Reading text:

Common Questions

Deciding to start therapy for your child can be stressful and confusing, so here are some common questions along with answers that might help lessen the stress.

How do I know if my child needs therapy?

It’s normal to worry about your kids but also not want to overreact to troubling emotions and behaviors that may simply go away. If you feel concerned, it can’t hurt to consult with a professional in children’s mental health to determine next steps, if any. Child therapists don’t want to treat children who don’t need it, so you can share your worries and experiences with a therapist to help you decide if you should bring your child in. Sometimes your pediatrician can also help you figure out if it’s time to seek the help of a professional.

How do I choose a therapist?

Work order 1: From the child therapy FAQ, pull out the exact passage starting with "How do I know" and going on through "of a professional.".
Work order 2: Write the next part of the child therapy FAQ, picking up right after its last line.

[Dataset entries]
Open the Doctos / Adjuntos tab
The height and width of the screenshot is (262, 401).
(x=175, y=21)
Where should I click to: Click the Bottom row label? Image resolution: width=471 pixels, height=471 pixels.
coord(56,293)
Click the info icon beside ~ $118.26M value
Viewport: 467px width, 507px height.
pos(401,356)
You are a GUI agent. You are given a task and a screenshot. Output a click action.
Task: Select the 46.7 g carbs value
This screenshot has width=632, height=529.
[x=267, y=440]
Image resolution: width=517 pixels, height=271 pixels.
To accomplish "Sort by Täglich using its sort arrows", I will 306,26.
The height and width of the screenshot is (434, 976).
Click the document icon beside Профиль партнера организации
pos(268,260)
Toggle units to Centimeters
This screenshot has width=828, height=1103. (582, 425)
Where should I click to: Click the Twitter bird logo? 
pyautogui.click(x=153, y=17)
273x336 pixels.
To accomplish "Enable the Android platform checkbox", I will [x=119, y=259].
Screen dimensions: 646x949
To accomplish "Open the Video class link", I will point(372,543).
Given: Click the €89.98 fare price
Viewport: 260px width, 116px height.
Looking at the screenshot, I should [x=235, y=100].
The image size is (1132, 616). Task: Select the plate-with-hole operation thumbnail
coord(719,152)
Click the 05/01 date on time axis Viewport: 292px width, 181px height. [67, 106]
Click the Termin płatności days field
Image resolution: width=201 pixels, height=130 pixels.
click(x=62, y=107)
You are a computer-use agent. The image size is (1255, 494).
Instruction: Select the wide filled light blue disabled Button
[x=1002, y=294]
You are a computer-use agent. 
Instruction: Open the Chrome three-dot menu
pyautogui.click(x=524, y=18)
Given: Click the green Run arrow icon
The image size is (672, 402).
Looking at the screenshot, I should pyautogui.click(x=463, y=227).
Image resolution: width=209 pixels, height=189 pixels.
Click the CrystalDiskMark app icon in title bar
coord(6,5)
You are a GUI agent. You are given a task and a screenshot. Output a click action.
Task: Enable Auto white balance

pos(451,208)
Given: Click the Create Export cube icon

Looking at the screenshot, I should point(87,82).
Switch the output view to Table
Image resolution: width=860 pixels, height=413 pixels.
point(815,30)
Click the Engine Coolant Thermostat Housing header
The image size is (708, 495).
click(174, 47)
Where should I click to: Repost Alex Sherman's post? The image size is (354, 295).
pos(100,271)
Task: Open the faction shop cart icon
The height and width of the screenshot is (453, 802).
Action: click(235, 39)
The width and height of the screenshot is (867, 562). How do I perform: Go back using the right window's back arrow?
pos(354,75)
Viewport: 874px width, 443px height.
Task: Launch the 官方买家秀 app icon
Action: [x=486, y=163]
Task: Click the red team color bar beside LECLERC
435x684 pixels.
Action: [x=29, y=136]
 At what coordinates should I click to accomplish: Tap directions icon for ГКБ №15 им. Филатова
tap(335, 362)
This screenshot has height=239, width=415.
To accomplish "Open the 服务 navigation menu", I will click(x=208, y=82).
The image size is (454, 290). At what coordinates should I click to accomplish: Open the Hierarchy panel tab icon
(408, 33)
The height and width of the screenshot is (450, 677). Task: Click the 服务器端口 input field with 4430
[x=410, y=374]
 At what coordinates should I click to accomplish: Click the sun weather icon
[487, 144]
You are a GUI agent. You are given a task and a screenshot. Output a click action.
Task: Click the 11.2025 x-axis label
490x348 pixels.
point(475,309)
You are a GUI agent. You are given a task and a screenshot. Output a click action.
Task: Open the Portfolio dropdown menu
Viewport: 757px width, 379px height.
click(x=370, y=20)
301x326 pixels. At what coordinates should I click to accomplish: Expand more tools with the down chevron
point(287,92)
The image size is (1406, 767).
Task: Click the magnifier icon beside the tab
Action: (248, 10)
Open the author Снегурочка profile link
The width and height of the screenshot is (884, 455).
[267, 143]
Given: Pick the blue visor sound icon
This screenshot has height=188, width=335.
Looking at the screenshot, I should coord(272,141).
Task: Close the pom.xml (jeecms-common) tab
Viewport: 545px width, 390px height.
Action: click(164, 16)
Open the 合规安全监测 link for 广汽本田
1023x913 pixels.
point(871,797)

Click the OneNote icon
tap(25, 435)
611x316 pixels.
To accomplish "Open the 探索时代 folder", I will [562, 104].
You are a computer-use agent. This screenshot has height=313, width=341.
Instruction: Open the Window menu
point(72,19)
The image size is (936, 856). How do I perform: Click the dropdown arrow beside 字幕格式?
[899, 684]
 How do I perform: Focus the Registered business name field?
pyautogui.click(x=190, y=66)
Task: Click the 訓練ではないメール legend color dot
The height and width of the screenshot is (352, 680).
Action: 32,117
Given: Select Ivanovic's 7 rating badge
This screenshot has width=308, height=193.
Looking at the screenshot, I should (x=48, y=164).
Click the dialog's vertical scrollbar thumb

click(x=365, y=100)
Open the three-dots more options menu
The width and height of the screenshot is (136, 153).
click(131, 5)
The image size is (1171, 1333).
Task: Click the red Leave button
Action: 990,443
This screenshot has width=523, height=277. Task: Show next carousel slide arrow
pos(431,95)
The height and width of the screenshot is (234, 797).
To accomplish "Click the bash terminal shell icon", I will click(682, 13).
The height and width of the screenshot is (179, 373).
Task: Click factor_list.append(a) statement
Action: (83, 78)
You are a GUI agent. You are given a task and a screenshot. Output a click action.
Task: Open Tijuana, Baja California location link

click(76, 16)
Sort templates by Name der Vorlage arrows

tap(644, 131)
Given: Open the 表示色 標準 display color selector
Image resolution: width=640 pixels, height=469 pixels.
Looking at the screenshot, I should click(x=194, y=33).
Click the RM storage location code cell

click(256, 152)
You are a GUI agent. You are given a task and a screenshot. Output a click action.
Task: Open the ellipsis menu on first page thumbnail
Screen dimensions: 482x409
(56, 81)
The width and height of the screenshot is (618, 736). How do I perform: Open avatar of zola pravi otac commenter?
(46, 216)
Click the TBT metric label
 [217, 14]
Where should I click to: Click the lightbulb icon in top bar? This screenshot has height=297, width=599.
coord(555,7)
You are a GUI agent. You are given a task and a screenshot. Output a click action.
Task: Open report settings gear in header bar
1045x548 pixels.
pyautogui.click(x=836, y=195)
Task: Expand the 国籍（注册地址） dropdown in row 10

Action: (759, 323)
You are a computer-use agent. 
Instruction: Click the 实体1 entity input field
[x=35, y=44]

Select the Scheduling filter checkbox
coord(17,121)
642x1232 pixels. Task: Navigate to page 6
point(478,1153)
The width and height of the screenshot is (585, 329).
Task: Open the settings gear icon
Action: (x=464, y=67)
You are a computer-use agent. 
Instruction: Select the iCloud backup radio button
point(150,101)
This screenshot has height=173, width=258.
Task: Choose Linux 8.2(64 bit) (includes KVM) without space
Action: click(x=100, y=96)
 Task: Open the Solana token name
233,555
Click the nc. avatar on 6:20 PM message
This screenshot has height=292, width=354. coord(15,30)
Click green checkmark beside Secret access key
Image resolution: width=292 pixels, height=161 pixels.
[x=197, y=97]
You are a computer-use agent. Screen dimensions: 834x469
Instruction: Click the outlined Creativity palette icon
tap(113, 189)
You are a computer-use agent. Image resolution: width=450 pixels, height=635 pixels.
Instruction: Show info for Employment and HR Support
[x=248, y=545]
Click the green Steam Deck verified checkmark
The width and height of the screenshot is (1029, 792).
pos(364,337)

Response box 1:
How do I know if my child needs therapy?

It’s normal to worry about your kids but also not want to overreact to troubling emotions and behaviors that may simply go away. If you feel concerned, it can’t hurt to consult with a professional in children’s mental health to determine next steps, if any. Child therapists don’t want to treat children who don’t need it, so you can share your worries and experiences with a therapist to help you decide if you should bring your child in. Sometimes your pediatrician can also help you figure out if it’s time to seek the help of a professional.

Response box 2:
 I’ll let you in on a little secret: it’s even hard for therapists to choose their own therapists. The decision is so much about the potential for a productive therapeutic relationship, but we can’t really predict the future. Sometimes we meet a therapist and we know right away it isn’t a good fit. Other times we’re not sure–therapy is often an uncomfortable, anxiety-producing effort, and that’s part of the process. Finding a therapist who makes all our anxiety go away isn’t always a good thing–change requires discomfort, for kids and adults. That being said, here are some tips for finding a therapist who can help:

  • If you definitely can’t pay out of pocket for a therapist, call your insurance company or search online for a list of child and adolescent therapists in your area who accept your insurance. Psychology Today’s Therapist Finder is a good start. Once you have a list, show it to others–your pediatrician, therapist friends, school counselors, teachers, clergy, or anyone else you think might have some experience with local child therapists–and see if they recognize and recommend any names.
  • Ask your doula or midwife, pediatrician, clergy, friends, daycare staff, teachers, pediatrician, school counselors. Many of these members of your community will have some experience with child therapists and will give you a name to get you started.
  • If you call a therapist who’s not taking new clients, ask that therapist for referrals to other trusted professionals.
  • It’s a good idea to meet with several therapists before you choose, especially if therapy is new to your family. When one stands out to you, give it a few sessions to make a decision. Most therapists will tell you that after 3-4 sessions, they will check in to see if it’s a good fit.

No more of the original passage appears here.